## [Written problem]
Rewrite all of the data below, replacing "Apps" with "Applications" and keeping everything else the same. Leave out the pictures.

Word and element pointing entries:
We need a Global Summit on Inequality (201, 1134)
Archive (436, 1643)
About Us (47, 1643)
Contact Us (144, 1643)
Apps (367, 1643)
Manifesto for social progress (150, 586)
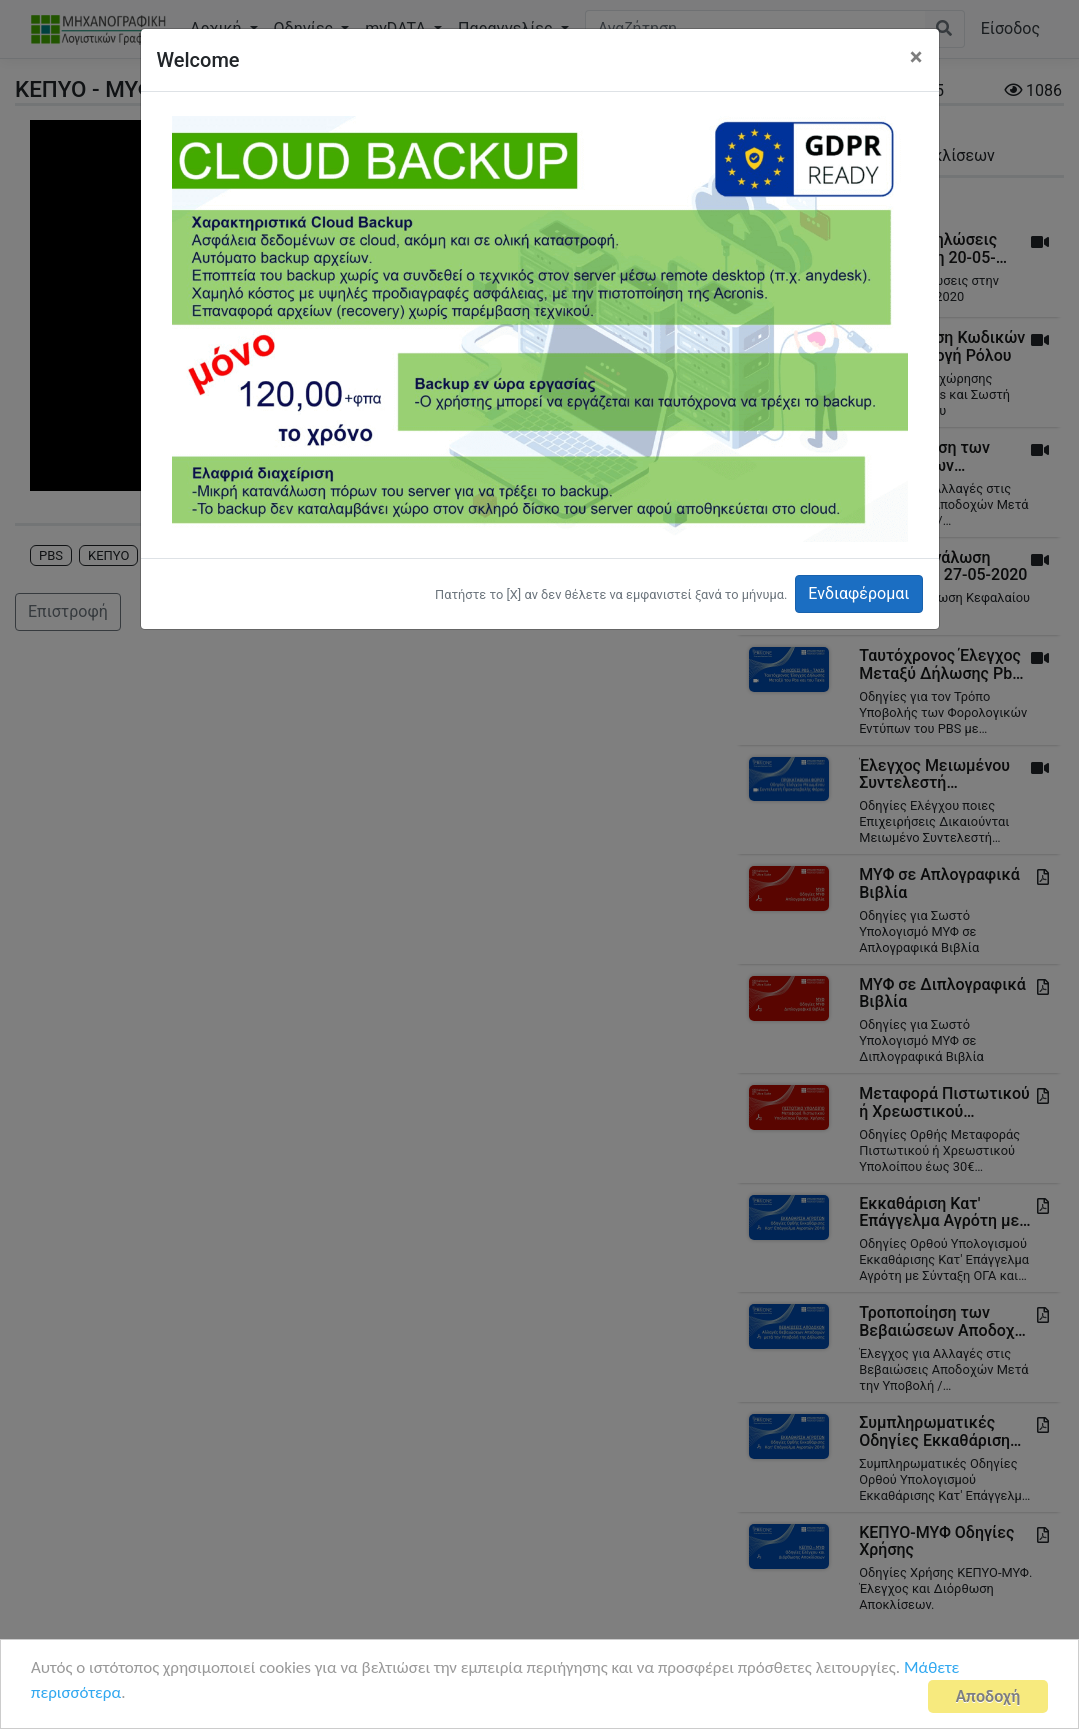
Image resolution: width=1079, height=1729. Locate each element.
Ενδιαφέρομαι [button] (858, 593)
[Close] (916, 57)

## [Output below]
We need a Global Summit on Inequality (201, 1134)
Archive (436, 1643)
About Us (47, 1643)
Contact Us (144, 1643)
Applications (367, 1643)
Manifesto for social progress (150, 586)
Image resolution: width=1079, height=1729. Locate each element.
Ενδιαφέρομαι [button] (858, 593)
[Close] (916, 57)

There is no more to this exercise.